[Records from a data collection]
------------------------------
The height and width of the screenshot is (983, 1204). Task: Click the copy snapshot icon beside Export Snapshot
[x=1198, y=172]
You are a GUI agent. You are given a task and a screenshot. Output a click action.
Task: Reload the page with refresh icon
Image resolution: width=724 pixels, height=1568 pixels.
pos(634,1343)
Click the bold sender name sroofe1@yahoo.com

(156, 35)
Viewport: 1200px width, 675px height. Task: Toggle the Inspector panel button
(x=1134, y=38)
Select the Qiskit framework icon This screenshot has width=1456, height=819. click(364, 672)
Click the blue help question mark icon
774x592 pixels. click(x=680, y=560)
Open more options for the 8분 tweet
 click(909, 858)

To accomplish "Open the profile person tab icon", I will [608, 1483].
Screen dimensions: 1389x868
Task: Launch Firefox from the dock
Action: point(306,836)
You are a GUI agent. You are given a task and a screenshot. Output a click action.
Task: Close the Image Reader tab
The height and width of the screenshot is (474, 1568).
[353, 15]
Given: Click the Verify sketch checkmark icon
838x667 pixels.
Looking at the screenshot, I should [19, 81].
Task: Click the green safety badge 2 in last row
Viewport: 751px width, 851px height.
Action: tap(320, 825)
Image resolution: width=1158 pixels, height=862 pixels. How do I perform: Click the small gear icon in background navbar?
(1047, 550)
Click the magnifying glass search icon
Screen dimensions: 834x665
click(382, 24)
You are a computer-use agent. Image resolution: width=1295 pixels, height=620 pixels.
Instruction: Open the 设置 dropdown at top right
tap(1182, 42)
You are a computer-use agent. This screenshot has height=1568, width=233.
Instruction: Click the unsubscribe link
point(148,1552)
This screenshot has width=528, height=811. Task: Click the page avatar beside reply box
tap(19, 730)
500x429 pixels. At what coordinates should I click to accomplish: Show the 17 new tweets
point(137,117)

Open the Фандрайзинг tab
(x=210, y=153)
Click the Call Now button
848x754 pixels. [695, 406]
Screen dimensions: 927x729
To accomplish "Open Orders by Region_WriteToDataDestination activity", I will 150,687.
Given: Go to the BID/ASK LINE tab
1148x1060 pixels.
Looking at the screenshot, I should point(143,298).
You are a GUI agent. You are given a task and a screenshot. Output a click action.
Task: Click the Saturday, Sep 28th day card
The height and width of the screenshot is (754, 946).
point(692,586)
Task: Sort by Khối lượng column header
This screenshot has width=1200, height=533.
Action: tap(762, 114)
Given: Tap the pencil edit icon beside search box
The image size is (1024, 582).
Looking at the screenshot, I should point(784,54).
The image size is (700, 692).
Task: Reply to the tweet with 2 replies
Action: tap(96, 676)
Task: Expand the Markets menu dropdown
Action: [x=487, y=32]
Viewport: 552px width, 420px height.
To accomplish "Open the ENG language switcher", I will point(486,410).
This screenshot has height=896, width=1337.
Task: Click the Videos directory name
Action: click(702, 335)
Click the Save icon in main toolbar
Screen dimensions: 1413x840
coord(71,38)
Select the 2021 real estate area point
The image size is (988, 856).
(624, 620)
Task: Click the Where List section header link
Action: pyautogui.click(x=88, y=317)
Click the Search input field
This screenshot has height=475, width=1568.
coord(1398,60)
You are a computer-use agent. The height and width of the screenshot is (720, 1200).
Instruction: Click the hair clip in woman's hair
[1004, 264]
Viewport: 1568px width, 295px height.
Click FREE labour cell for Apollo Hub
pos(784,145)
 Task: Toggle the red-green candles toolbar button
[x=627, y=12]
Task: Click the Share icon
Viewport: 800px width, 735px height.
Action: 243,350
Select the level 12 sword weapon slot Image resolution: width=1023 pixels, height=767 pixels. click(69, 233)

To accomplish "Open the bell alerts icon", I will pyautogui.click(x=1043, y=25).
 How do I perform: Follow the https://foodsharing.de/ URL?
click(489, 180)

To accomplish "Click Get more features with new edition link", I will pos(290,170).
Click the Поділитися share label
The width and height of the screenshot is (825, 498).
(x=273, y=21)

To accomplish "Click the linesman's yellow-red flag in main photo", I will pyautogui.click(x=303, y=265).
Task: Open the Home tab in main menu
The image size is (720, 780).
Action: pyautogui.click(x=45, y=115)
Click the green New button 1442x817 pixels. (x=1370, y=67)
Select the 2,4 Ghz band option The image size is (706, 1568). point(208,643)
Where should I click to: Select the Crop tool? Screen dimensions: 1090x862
------------------------------
(WORK REQUIRED): Beginning at the top of the data, extract each line through the line containing "Task: Reload the page with refresh icon" and return those lines exactly, with nothing added.

(OUTPUT OF THE EXERCISE):
The height and width of the screenshot is (983, 1204). Task: Click the copy snapshot icon beside Export Snapshot
[x=1198, y=172]
You are a GUI agent. You are given a task and a screenshot. Output a click action.
Task: Reload the page with refresh icon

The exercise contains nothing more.